Background

Hip-related pain is known to be a major contributor to years lived with disability [1], causing functional loss and low patient-reported outcomes scores in many young and active people [2, 3]. In recent years, as hip arthroscopic technology has evolved, there has been a significant increase in diagnosis and surgical management for different hip pathologies in younger populations around the world [4, 5].

To assess the impact of hip pathologies and to measure the effect of hip arthroscopic surgery and conservative management, it is important to use health related patient reported outcome measurements (HR-PROM’s) [6]. HR-PROM’s are questionnaires completed by patients to measure their subjective perception of their health, pain and function about a specific condition. Thus, they have been recognized as important tools in assessing conservative and surgical management effects on different Musculoskeletal conditions [6].

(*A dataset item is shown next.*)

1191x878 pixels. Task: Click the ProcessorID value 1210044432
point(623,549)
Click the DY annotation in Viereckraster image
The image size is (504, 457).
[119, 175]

Several HR-PROM’S have been developed over the years to evaluate different lower limb and hip-related disorders [7, 8]. However, most of these questionnaires were originally developed to assess older patients with osteoarthritis or undergoing hip arthroplasty [7,8,9,10]. As young and active patients undergoing hip arthroscopy have different expectations and goals, Throborg et al. recommended to reconsider their applicability for this population [11, 12]. The 33-item International Hip Outcome Tool (iHOT33) developed by Mohtadi et al. has addressed this limitation as it was developed to assess young active patients with hip joint disorders [13]. This questionnaire showed high validity and reliability in measuring physical functioning and quality of life among young, physically active patients with hip-related pain. Based on the iHOT33, Griffin et al. [14] developed a shorter version (iHOT12), which has proved to have good validity, reliability, and responsiveness to change [14]. Due to its high psychometric properties, the iHOT12 has been translated into many languages, including Portuguese [15], Swedish [16], Dutch [17], German [18], Japanese [19], Turkish [20, 21], Greek [22], and French [23]. The iHOT12 has not yet been translated and culturally adapted into Hebrew. The aims of this study were to: 1) to translate the English version of the iHOT12 into Hebrew and to adapt it culturally to a Hebrew speaking population; 2) to test the new Hebrew version for validity and reliability.

Methods

Study design

The translation to Hebrew and the validation process of the translated iHOT12 were conducted between September 2020 to December 2021. The process consisted of two steps: 1) translation and cross-cultural adaptation of the English iHOT12 into Hebrew; 2) evaluation of the psychometric properties of the iHOT12-Hebrew version (iHOT12-H): internal consistency, test–retest reliability, standard error of measurement (SEM), floor and ceiling effects, and construct validity of the iHOT12-H with the Western Ontario and McMaster universities Osteoarthritis index (WOMAC). The study was reviewed and approved by the Medical Ethical Committee of Assuta Medical Center (23.8.2020/0007–20-ASMC)”.

Translation of the iHOT12

The translation was performed with the permission of the original author of the iHOT12 [14]. The iHOT12 was translated into Hebrew and culturally adapted according to the Consensus-based Standards for the selection of health measurement instruments (COSMIN) guidelines for best practice in questionnaire translation including five stages [24]. In stage 1 (translation), the English version of the iHOT12 was translated to Hebrew by two Hebrew native speakers (two independent versions) who were also fluent in English; an orthopedic surgeon (with over 20 years of experience) and a physiotherapist with a PHD degree (with more than 15 years of experience). A third translator was a professional translator, meeting the need for a translator who is not a health provider, naïve to the questionnaire’s concepts. Backward translation was performed by two bilingual native English speakers, who independently translated the Hebrew version of the iHOT12 back into English. Both were naïve to the questionnaire’s concepts. An expert committee consisted of an orthopedic doctor specializing in musculoskeletal conditions (and their measurement) in pain population research (MD, MHA), a physiotherapist and pain researcher experienced with a cross-cultural adaptation of questionnaires (PhD, PT), and a physiotherapist with over 20 years’ experience in the public and private sector. Subsequently, the investigator and the same experts team came to an agreement on the pre-final version of the iHOT12-H.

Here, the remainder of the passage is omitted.